Yesterday Bruce Petrie (a graduate student studying the history of mathematics) and I were discussing Google Translate. While it is no substitute for a human translator, it is pretty good and getting better. In particular, it is perfect if you need a quick, approximate translation of a language that you do no know or don’t know well.

When I was writing Euler’s Gem I had to enlist the help of my friend Chris Francese (in our department of Classical Studies) to help me translate some of Euler’s original articles from Latin to English. While I enjoyed working with Chris very much, occasionally it would have been nice to be able to turn to Google Translate for a fast translation of some pivotal passage.

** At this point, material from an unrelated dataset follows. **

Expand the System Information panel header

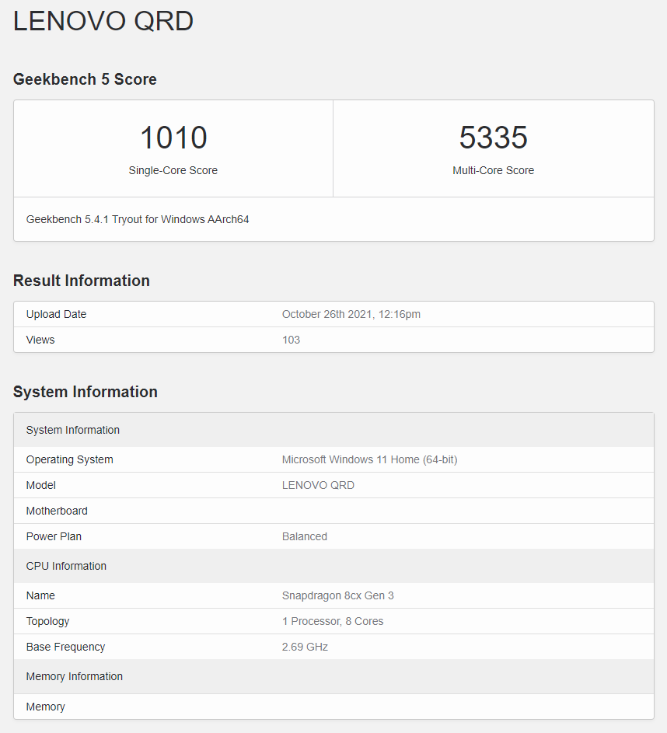(x=72, y=430)
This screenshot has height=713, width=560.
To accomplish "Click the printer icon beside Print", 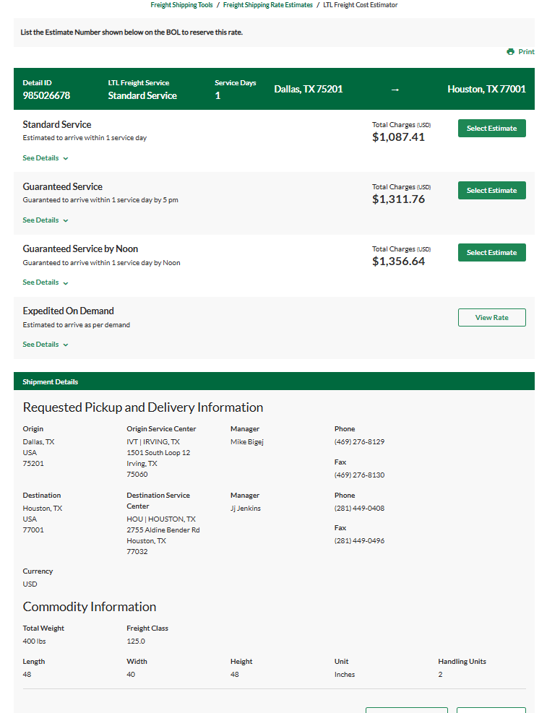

After my conversation with Bruce I took another look at Google Translate. I discovered, to my great surprise, that on September 30, 2010 Google translate added support for Latin! Google is famous for slapping “beta” on their web services. Well, Google Translate Latin does not even rise to the level of beta, and is instead tagged “alpha.” Let’s see how it does on the paragraph from Euler’s Introductio that I wrote about yesterday.

Here’s Euler’s original Latin:

Ponamus ergo Radium Circuli seu sinum totum esse=1, atque satis liquet Peripheriam hujus Circuli in numeris rationalibus exacte exprimi non posse, per approximationes autem inventa est Semicircumferentia hujus Circuli esse=3.1415926535897932384626433832795028841971693993
751058209749445923078164062862089986280348253421
170679821480865132823066470938446+, pro quo numero, brevitatis ergo, scribam $\pi$, ita ut sit $\pi$=Semicircumferentiae Circuli, cujus Radius=1, seu $\pi$ erit longitudo Arcus 180 graduum.

Here’s Dirk Struik’s translation (from A Source Book in Mathematics 1200–1800)

Let us therefore take the radius of the circle, or its sinus totus, =1. Then it is obvious that the circumference of this circle cannot be exactly expressed in rational numbers; but it has been found that the semicircumference is by approximation =3.1415926535897932384626433832795028841971693993
751058209749445923078164062862089986280348253421
170679821480865132823066470938446+ for which number I would write $\pi$, so that $\pi$ is the semicircumference of the circle of which the radius =1, or $\pi$ is the length of the arc of 180 degrees

And here’s Google translate’s Latin -> English translation:

Therefore, let us put the radius of the circle or the sine of the whole being equal to 1, and is quite clear of this circumference of a circle in the rational numbers can not be expressed exactly, but by an approximation of this was found with the semi of the circle to be = 3.1415926535897932384626433832795028841971693993
751058209749445923078164062862089986280348253421
170679821480865132823066470938446+, for which number it was, therefore, of brevity, I will write $\pi$, so that it may be $\pi$ = the semicircumference a circle, whose radius equal to 1, or $\pi$ the length of the bow of the 180 degrees.

Not a great translation, but definitely readable, which in many circumstances may be sufficient.